- [TEXT]
▽
Jack
the Ripper
Mythenumrankter
Dirnenmörder, zur übernatürlichen Horrorfigur verklärter
Schlitzer und erster verbriefter Serienmörder der modernen
Kriminalgeschichte, der er war, war Jack the Ripper doch zumindest
eines mit Sicherheit nicht: ein Vampir. Dennoch gibt es zahlreiche
Gründe, die dafür sprechen, den wohl berühmtesten
Mörder der spätviktorianischen Epoche einer genaueren
Betrachtung zu unterziehen.
Zum einen ist
da der Umstand, dass ein nicht uneinflussreicher irischer Schriftsteller
namens Bram Stoker nach eigenen Angaben
eine maßgebliche Inspiration für seinen Roman Dracula
in den Rippermorden sah (so wie Alfred Döblin den Fall Fritz
Haarmann als Inspirationsquelle für sein Werk "Berlin
Alexanderplatz" verwendet hat), zum anderen sind da die vermeintlichen
Bekennerschreiben des Täters, deren Echtheit allerdings bis
heute umstritten sind, mit denen er seine Verfolger genarrt hat
und die Passagen enthalten, in denen er schildert, wie er Organe
seiner Opfer aß (und sie als wohlschmeckend beschrieb), was
die Vermutung erhärtet, er habe sich auch am Blut der abgeschlachteten
Damen gütlich getan. Er überschrieb seine Briefe gern
mit From Hell, also Aus der Hölle, doch es soll Berichte geben,
denen zufolge sich ein englischer Journalist im frühen 20.
Jahrhundert als Urheber jener Schreiben geoutet habe. Wir wissen
es nicht...
Letztlich nährte
die Tatsache, dass die wahre Identität des Rippers bis heute
(zumindest einer breiten Öffentlichkeit) nicht bekannt ist
(sicherlich werden Verschwörungstheoretiker und Internet-Illuminaten
da mehr "wissen" und das auch "belegen" können)
seinen Mythos per excellence. Einige vermuteten in dem Täter
ein Mitglied der königlichen Familie, andere halt wiederum
andere populäre Geister jener Zeit, dritte machten den Täter
eher im Gemenge der osteuropäischen Einwanderer, idealerweise
jüdischer Herkunft, aus, idiotischer Antisemitismus fand beileibe
nicht nur in Deutschland statt (was nun als Aussage um Himmels Willen
bitte nicht missinterpretiert werden möchte), wie auch immer,
hier ist die (wahre) Geschichte von Jack the Ripper...
△
- [BEREITGESTELLTE AUFLISTUNG]
▽
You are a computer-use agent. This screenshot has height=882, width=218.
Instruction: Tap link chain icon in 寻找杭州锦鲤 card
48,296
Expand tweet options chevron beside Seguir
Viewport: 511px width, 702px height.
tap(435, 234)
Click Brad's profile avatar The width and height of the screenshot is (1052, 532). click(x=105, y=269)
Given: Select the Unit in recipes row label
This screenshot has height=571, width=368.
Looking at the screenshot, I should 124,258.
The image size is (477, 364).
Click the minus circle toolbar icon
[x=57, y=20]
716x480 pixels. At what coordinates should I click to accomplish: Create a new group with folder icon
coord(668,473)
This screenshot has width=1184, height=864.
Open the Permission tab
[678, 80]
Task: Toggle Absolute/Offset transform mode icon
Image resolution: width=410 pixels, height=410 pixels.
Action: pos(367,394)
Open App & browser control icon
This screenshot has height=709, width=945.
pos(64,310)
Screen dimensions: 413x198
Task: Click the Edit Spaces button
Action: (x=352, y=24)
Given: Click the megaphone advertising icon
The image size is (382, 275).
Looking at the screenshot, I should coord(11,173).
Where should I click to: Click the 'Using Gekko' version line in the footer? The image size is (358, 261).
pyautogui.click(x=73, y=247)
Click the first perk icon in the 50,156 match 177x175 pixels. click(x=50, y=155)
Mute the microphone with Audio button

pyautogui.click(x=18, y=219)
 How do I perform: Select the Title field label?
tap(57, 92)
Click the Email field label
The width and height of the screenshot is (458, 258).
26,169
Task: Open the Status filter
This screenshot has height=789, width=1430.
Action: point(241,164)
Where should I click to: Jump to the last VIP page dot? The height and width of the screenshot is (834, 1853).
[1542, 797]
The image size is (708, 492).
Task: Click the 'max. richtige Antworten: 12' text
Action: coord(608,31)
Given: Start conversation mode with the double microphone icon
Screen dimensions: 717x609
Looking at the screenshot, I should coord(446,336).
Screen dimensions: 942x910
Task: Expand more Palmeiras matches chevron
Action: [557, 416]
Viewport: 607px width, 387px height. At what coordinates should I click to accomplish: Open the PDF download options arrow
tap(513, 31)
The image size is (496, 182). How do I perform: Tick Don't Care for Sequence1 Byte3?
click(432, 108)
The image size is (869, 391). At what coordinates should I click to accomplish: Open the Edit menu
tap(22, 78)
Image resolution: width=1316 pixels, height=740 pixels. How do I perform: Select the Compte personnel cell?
△
- [AUFGABE 1]
Übertrage diesen Satz aus dem Text über Jack the Ripper ins Englische: „Er überschrieb seine Briefe gern mit From Hell, also Aus der Hölle, doch es soll Berichte geben, denen zufolge sich ein englischer Journalist im frühen 20. Jahrhundert als Urheber jener Schreiben geoutet habe.“
- [AUFGABE 2]
Schreibe den Text über Jack the Ripper weiter, beginnend nach seinem letzten Satz.

- [ERGEBNIS 1]
He liked to head his letters with "From Hell", that is, "Aus der Hölle", but there are said to be reports according to which an English journalist in the early 20th century revealed himself as the author of those letters.

- [ERGEBNIS 2]
Das erste anerkannte
Opfer von Jack war die Prostituierte Mary Ann "Polly"
Nicholls, welche am 31.08.1888 ermordet wurde. Sie wurde zunächst,
wie alle folgenden Opfer, erwürgt - zumindest bis eine Ohnmacht
eintrat - dann wurde ihr die Halsschlagader durchtrennt (eine weitere
Gemeinsamkeit mit den Vampiren), im folgenden wurde sie zerstückelt,
wobei sich der Grad dessen von Opfer zu Opfer steigerte. Die weiteren
Opfer des Rippers waren allesamt Dirnen aus Whitechappel, einer
Gegend im Londoner East End, welche seinerzeit ein unglaubliches
Elendsviertel gewesen sein muss. Schwindsucht, Ruhr und Syphilis
waren an der Tagesordnung, Alkoholismus als trauriger Vergessensbereiter
weit verbreitet. Selbst verheiratete Frauen prostituierten sich
mit Legitimation ihrer Gatten für wenige Pennies.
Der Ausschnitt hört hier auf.